-- Opening Marker --

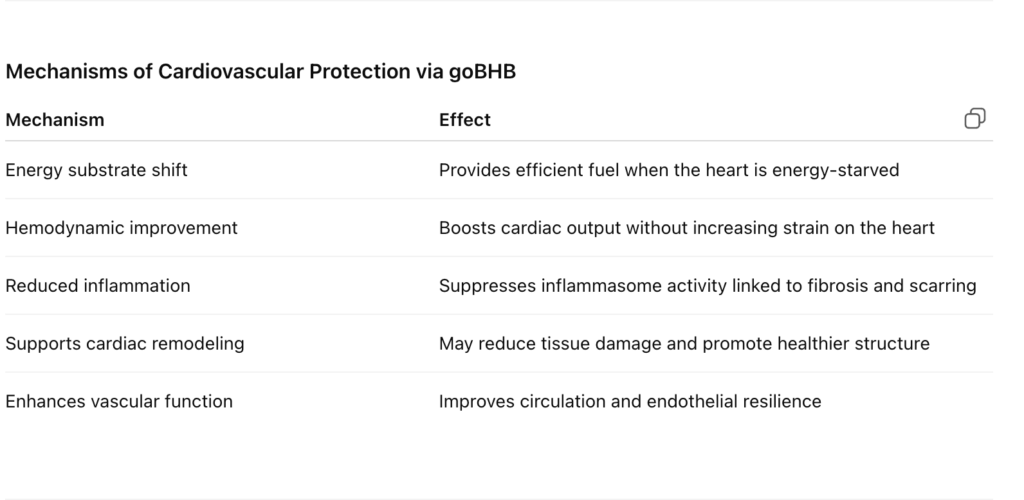Click the Hemodynamic improvement cell
Screen dimensions: 1024x500
tap(121, 228)
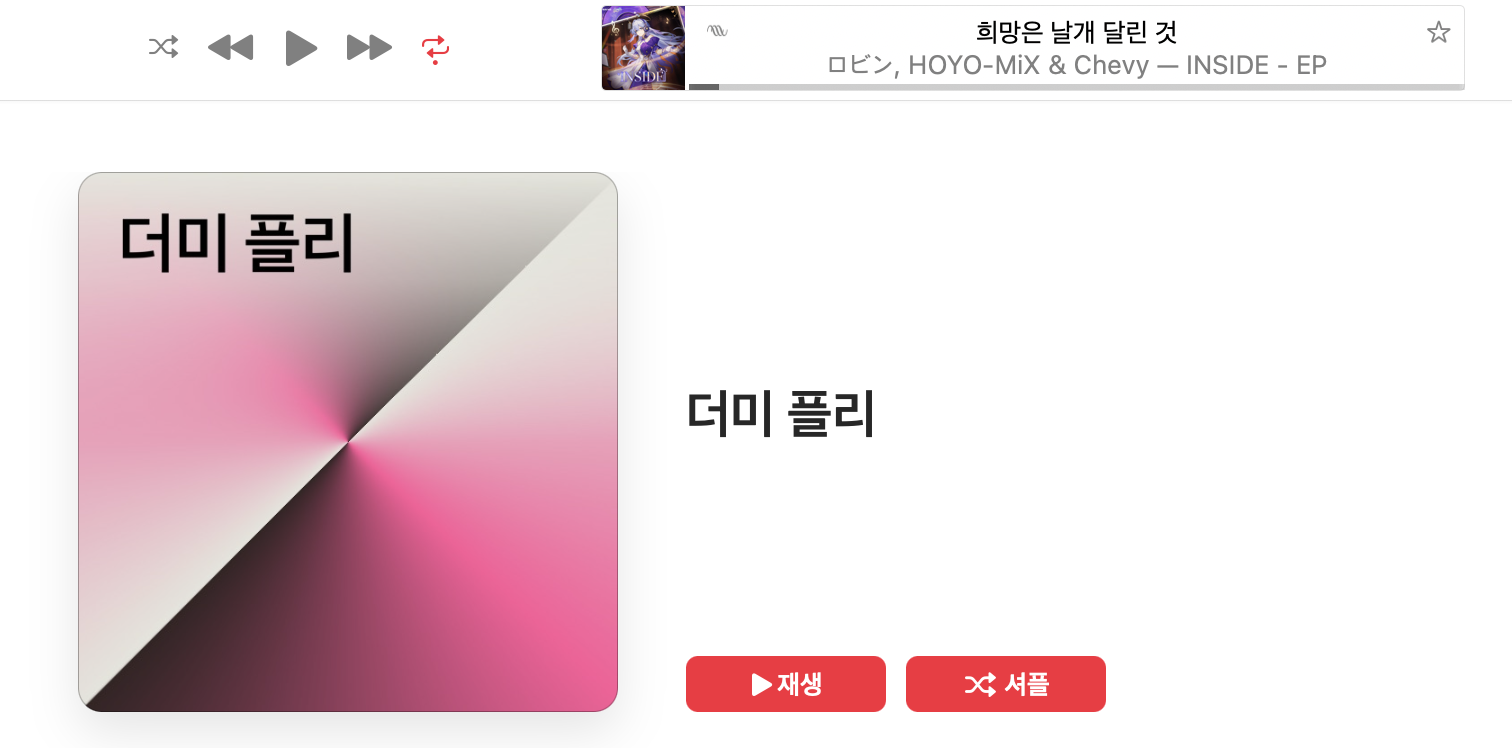Screen dimensions: 1512x748
Task: Click the song title 희망은 날개 달린 것
Action: (1077, 32)
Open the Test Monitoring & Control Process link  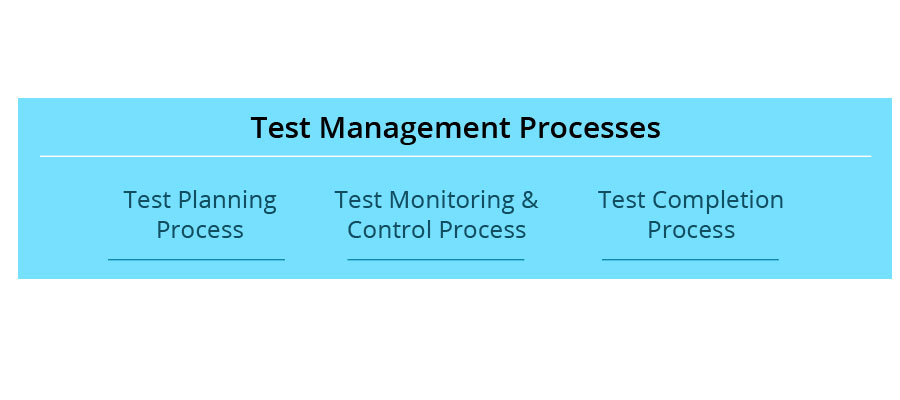(x=436, y=215)
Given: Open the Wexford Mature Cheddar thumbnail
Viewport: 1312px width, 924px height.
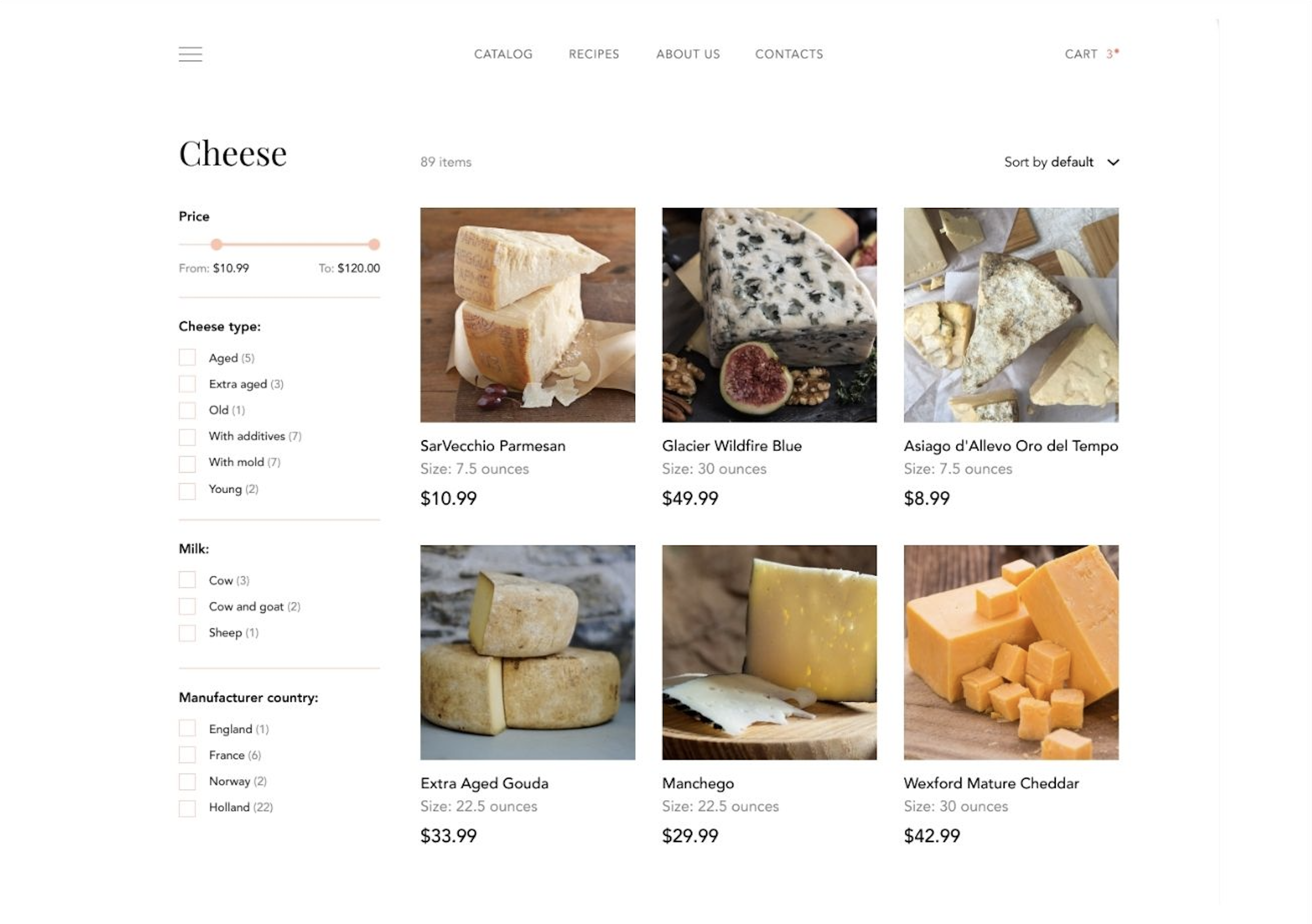Looking at the screenshot, I should (1011, 652).
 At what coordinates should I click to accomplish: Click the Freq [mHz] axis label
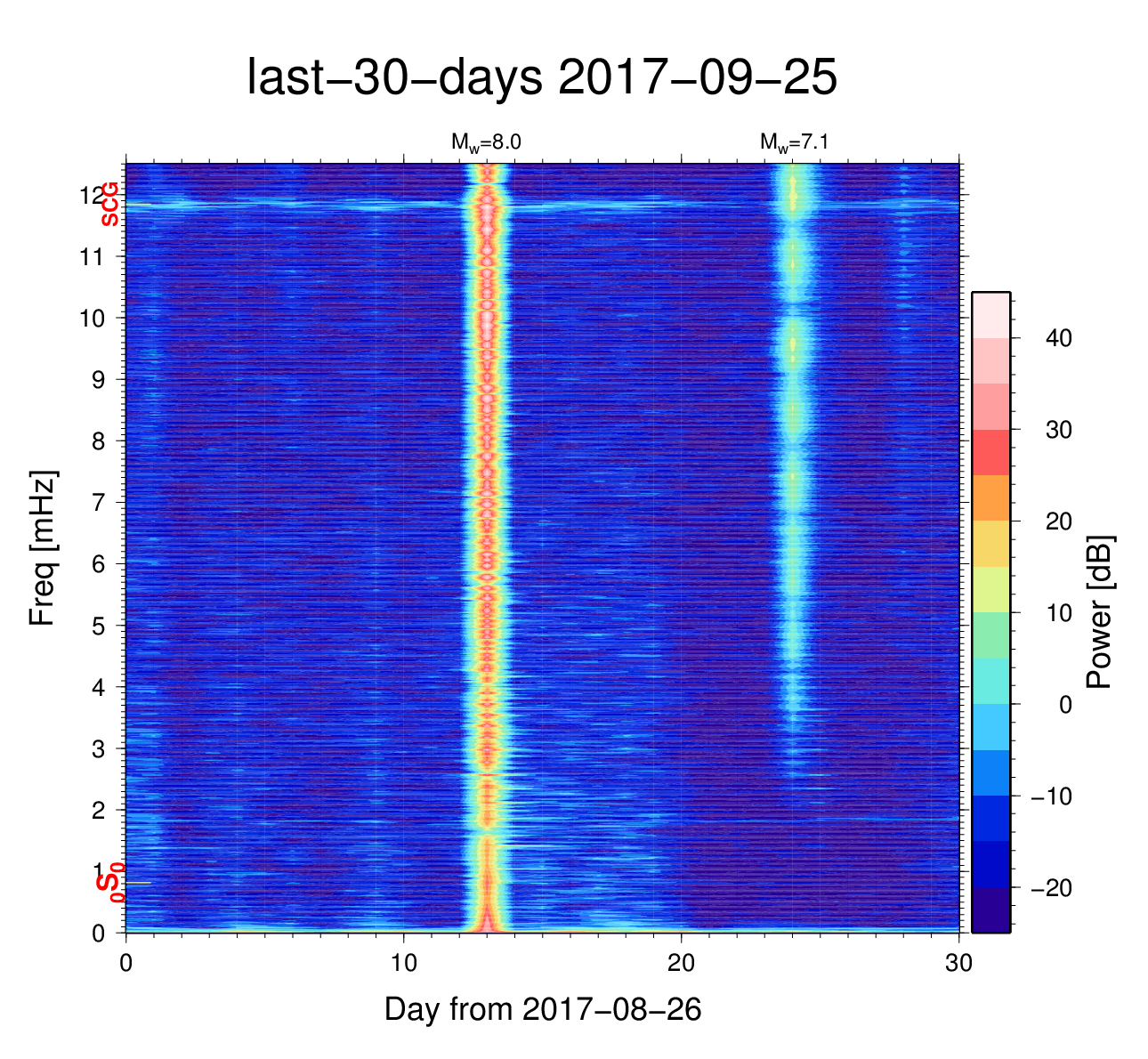pos(43,548)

-- Closing Marker --

• [Exercise] Your output should be the lines from the line containing "Viewport: 1312px width, 924px height." through the last line of the listing above, restated exactly, with no pictures among them.

• [Exercise result]
Viewport: 1312px width, 924px height.
Looking at the screenshot, I should (1011, 652).
 At what coordinates should I click to accomplish: Click the Freq [mHz] axis label
pos(43,548)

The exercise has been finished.